=== SET OF TASKS ===
A) In the essay on perfection, reproduce word for word the part that begins with "When we posit" and ends with "in all humankind.".
B) Carry on the essay on perfection from its last sentence, keeping its voice and line of thought.

=== DOCUMENT PASSAGE ===
----

I would prefer a religion in which humankind is seen as “only a little lower than the Angels,” “the salt of the earth,” “the light of the world,” rather than “sinners.”  This would be a religion of loving encouragement rather than shame and blame, a religion of St. Jesus rather than St. Paul.

When we posit perfection, totality, ultimacy, none of which match our experience, are we not simply adding to our list of “either/ors,” along with human/divine, natural/supernatural, sacred/secular, etc.?  I have written elsewhere that our Western propensity for defining by duality is a self-defeating process.  When we set up these false dichotomies we rule out all possibility of gaining the enrichment that is to be found in a “both/and” universe, particularly the possibility that we are both human and divine, that “God” is incarnate, embodied not only in Jesus but in all humankind.

In Robert A. Johnson’s parlance, “What did you expect?”  What can we reasonably expect of ourselves?  Not perfection, except perhaps to be perfectly who we are, warts and all.  Neither omniscient nor omnipotent, neither totally loving nor completely fair, but the best we can be here and now, given who we are.  Can’t that simply be “good enough”?

After all, isn’t that what God is reported to have said (and who was there to report it anyway?) when he looked out on his creation?  He found it "good.”  Not perfect, but good.

I would opt for that rather than for a humankind that begins its journey in the mythical paradise of Eden and lives for the hope of the equally mythical paradise of Heaven.

Many of us were brought up with the New Testament admonition to “Be ye perfect as your Father in Heaven is perfect.”  More recently, at least one version of the Bible translates it as “be compassionate, as God is compassionate.”  I am told that “perfect” has also had the meaning of “having all its parts,” as when the doctor reports to the mother of the new-born that her baby is perfect, meaning that it has all ten fingers and all ten toes.  The Latin root means “thoroughly made or done.”  (One might say, “not half-baked.”)  So perfection means, perhaps, wholeness, and it is the one who has it all together, the whole person, who expresses that wholeness by being compassionate.

----

=== DATA EXCERPTS ===
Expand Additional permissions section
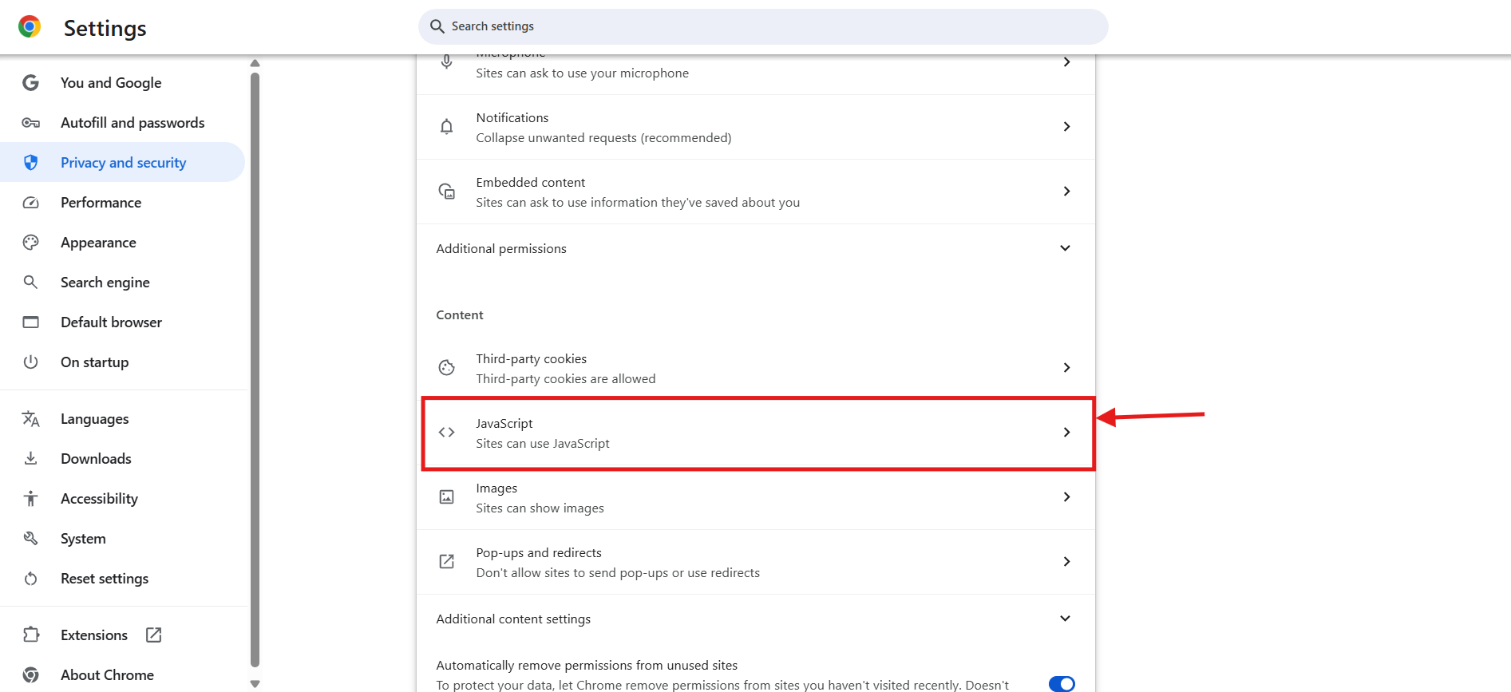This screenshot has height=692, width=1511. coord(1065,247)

----

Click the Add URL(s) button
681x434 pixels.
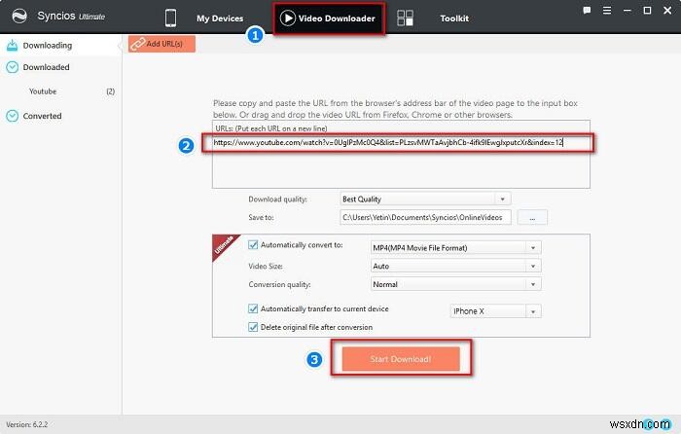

----

=== ANSWERS FOR THIS EXERCISE ===
A)
When we posit perfection, totality, ultimacy, none of which match our experience, are we not simply adding to our list of “either/ors,” along with human/divine, natural/supernatural, sacred/secular, etc.?  I have written elsewhere that our Western propensity for defining by duality is a self-defeating process.  When we set up these false dichotomies we rule out all possibility of gaining the enrichment that is to be found in a “both/and” universe, particularly the possibility that we are both human and divine, that “God” is incarnate, embodied not only in Jesus but in all humankind.

B)
At a certain stage of life, a stage of immaturity that has nothing to do with chronological age, one seeks to deserve love and acceptance by conforming to the expectations of one’s peer group.  Only with maturity does one come to the realization that the opposite is true, that it is our departures from the norm, our blemishes that endear us to those who matter.  We become lovable, not because we look or dress or act like everyone else but because of our uniqueness, not because of our perfection, but precisely because we are not perfect when compared with some external standard.

Have we spent too much of our lives trying to “get it right”?  What standard have we been trying to live up to?  If we want to be perfect or to do something perfectly, then we doom ourselves to failure.  In the words of Sophia Lyon Fahs, “some beliefs are like blinders [which] weaken self-hood [and] blight the growth of resourcefulness .”  She urges us to find beliefs that “nurture self-confidence and enrich . . . feelings of personal worth.”

The myth of perfection has for too long controlled us (me, at least).  I hope I have given it up, both as a description of Ultimate Reality – omnipotent, omniscient, omnibenevolent, the epitome of justice – and as the standard by which I measure my life and its actions.  Instead, I look within and seek to express with compassion the wholeness that I find there.

And to accept failure as a learning opportunity.

And to praise second chances.

And that’s good enough.
 

This “Musing” is offered with thanks to the Reverend Wendy Fish for her sermon, “Getting It Wrong” and for G. Peter Fleck’s book, The Blessings of Imperfection: Reflections on the Mystery of Everyday Life.  Thanks also to Plato who early on knew the difference between the ideal and the real.